AVAILABLE DATA:
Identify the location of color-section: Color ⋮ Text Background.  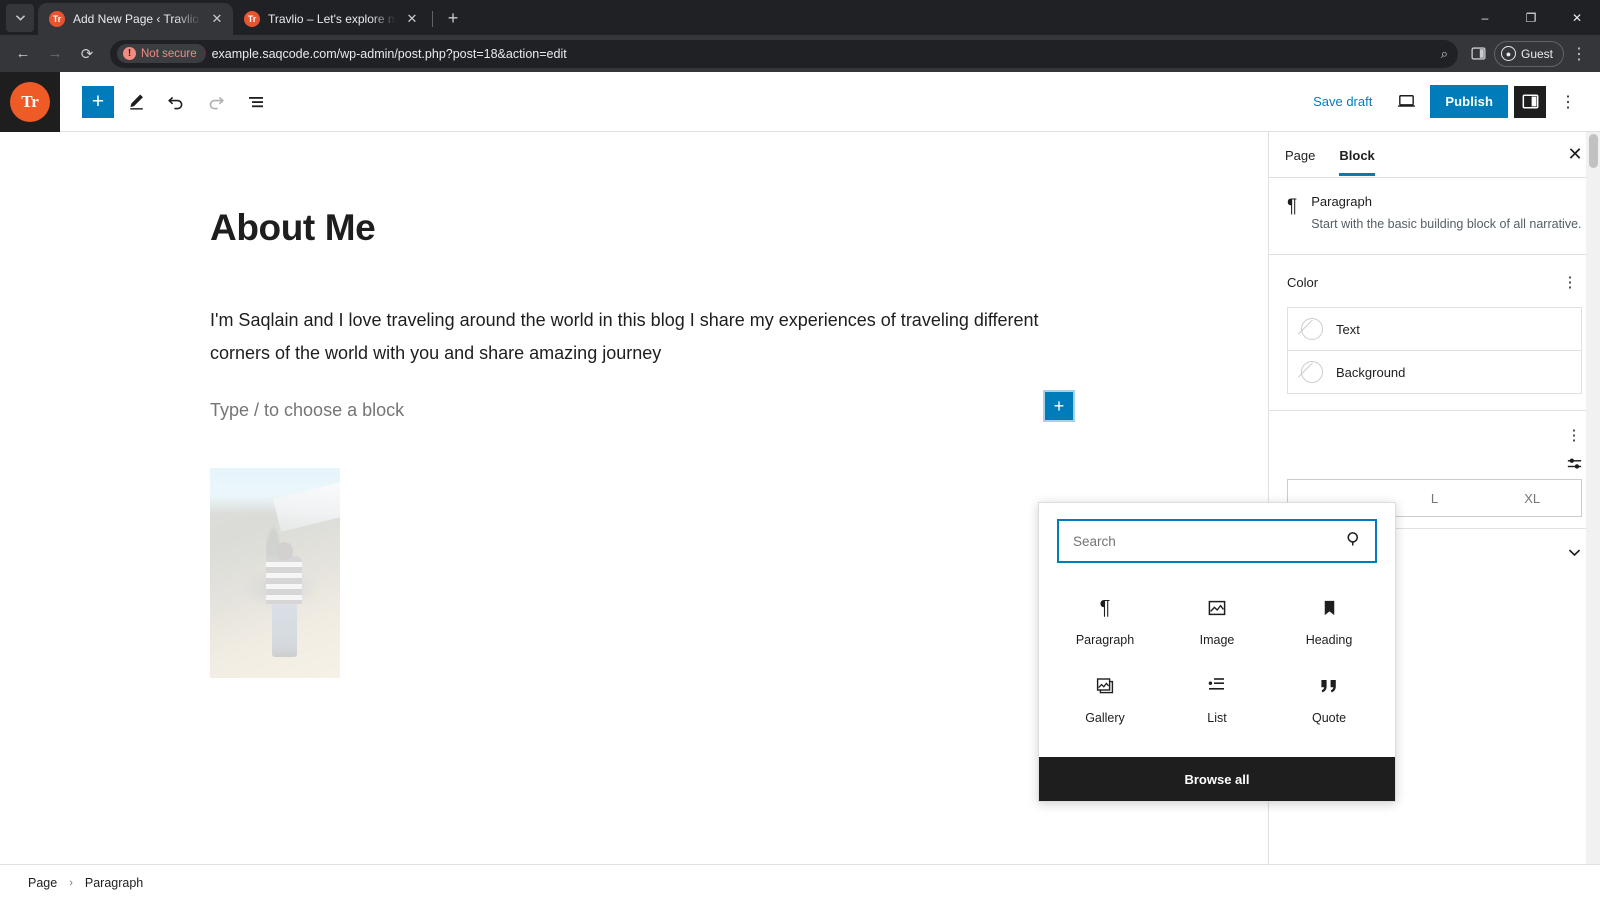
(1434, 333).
---
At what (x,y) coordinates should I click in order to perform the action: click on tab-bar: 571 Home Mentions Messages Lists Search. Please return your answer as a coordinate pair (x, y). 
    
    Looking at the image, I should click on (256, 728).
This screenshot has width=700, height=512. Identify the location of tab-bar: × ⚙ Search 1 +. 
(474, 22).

EXERCISE REQUIREMENTS: Report each line of the data above that contains the string "should", copying every such line in full. Matching is case-sensitive.

THE ANSWER:
At what (x,y) coordinates should I click in order to perform the action: click on tab-bar: 571 Home Mentions Messages Lists Search. Please return your answer as a coordinate pair (x, y). 
    Looking at the image, I should click on (256, 728).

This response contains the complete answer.